Text section:
══════════════════════════════
= NITZ =

Mechanism for time synchronisation on mobile devices

Network Identity and Time Zone (NITZ) is a mechanism for provisioning local time and date, time zone and daylight saving time (DST) offset, as well as network provider identity information, to mobile devices via a wireless network.

==History==
NITZ has been an optional part of the official GSM standard since phase 2+ release 96.

NITZ is often used to automatically update the system clock of mobile phones.
══════════════════════════════
Word and element locating data:
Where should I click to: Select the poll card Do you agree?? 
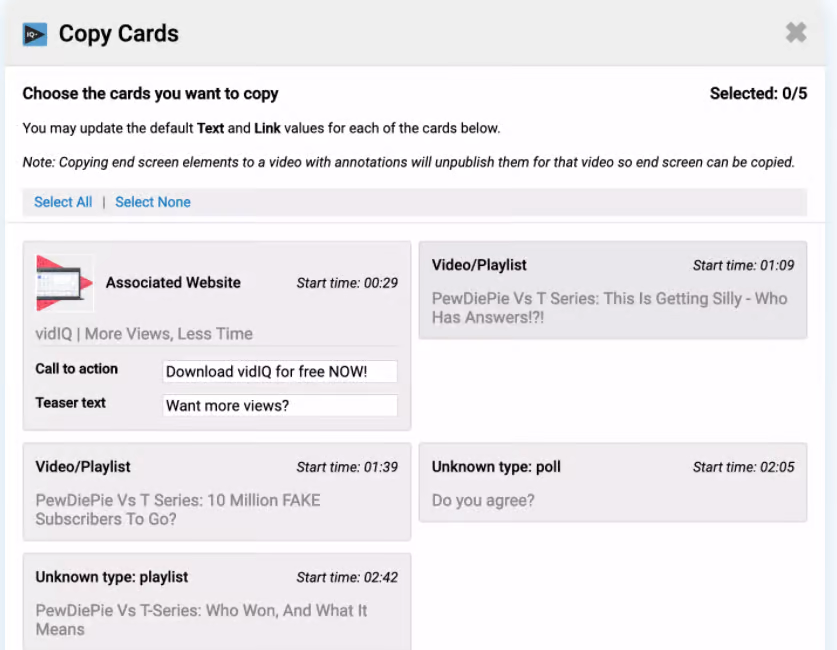coord(613,482)
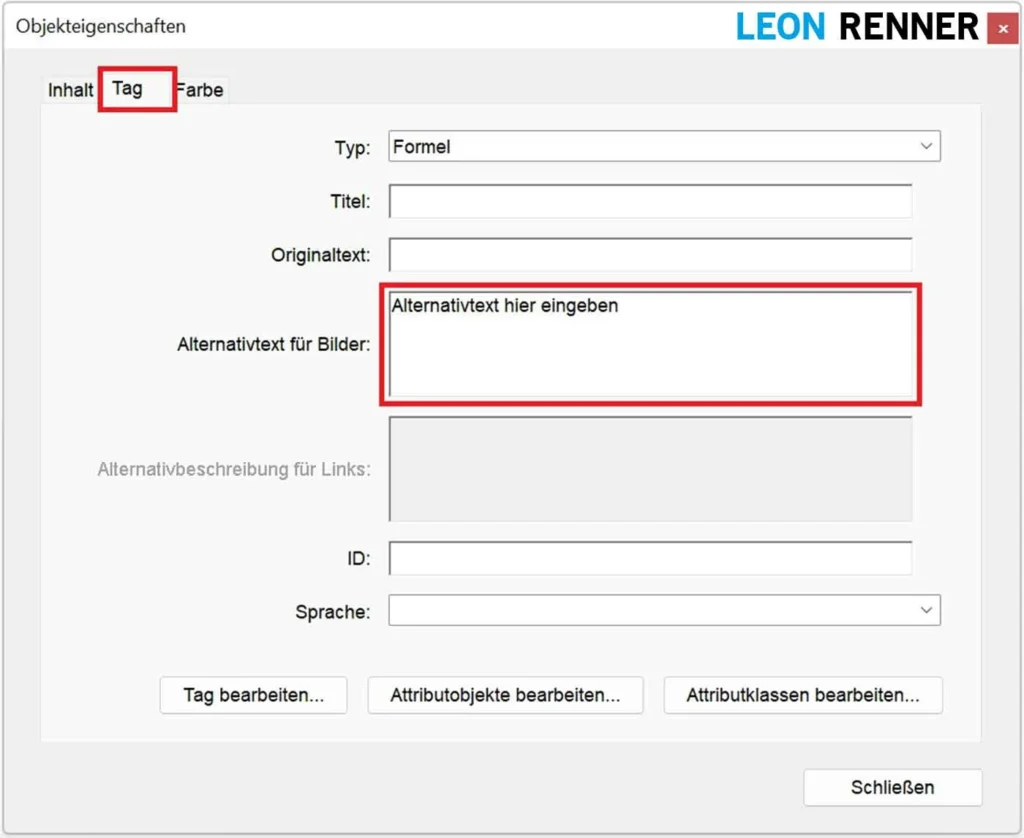1024x838 pixels.
Task: Click the 'Alternativtext für Bilder:' label
Action: [x=274, y=345]
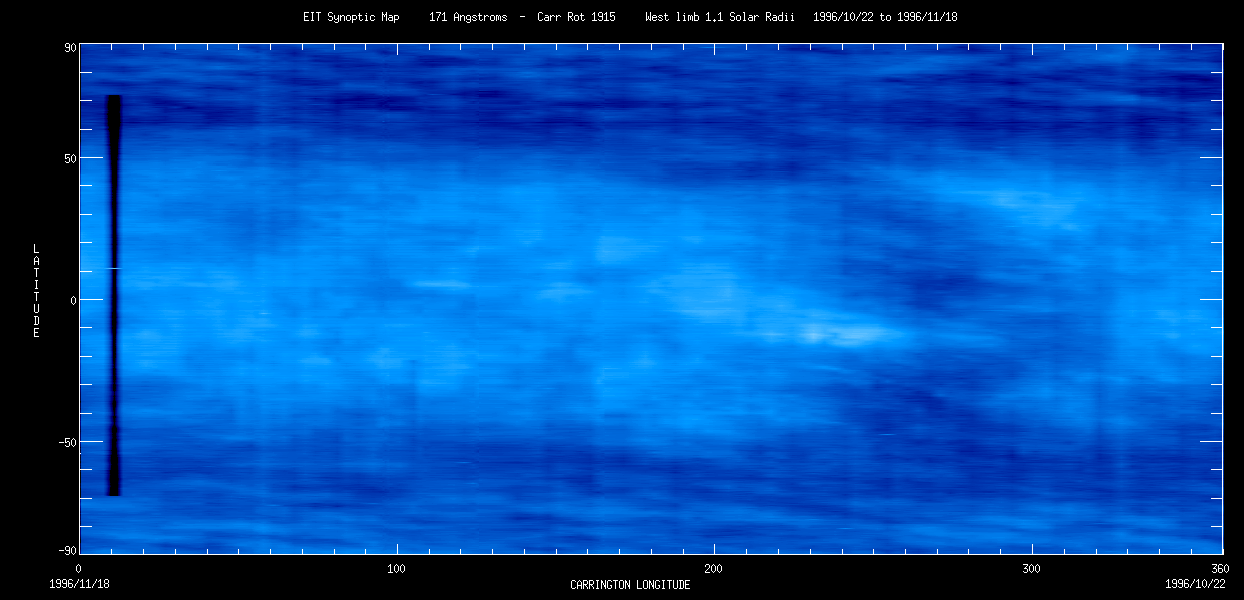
══════════════════════════════
Work to complete:
A: Using the NITZ text above, decide whether each statement agrees with it. Answer yes or no for each, quoting the words of the text that decide it.
(i) NITZ can supply mobile devices with information about the network provider's identity.
(ii) NITZ is a required part of the GSM standard.
(iii) NITZ is often used to update the system clock of mobile phones automatically.
B: Answer these questions from the NITZ text above:
(i) What does NITZ stand for?
(ii) Since which phase and release has NITZ been part of the official GSM standard?
(iii) What do mobile phones often use NITZ to update automatically?
C: Summarize the NITZ text above in two sentences.

Solutions to the tasks:
A:
(i) Yes: "as well as network provider identity information, to mobile devices via a wireless network."
(ii) No: "NITZ has been an optional part of the official GSM standard since phase 2+ release 96."
(iii) Yes: "NITZ is often used to automatically update the system clock of mobile phones."

B:
(i) Network Identity and Time Zone
(ii) Phase 2+ release 96
(iii) Their system clock

C: Network Identity and Time Zone (NITZ) is a mechanism that provides mobile devices with local time and date, time zone, daylight saving time offset, and network provider identity through a wireless network. It has been an optional part of the GSM standard since phase 2+ release 96 and is often used to update mobile phone clocks automatically.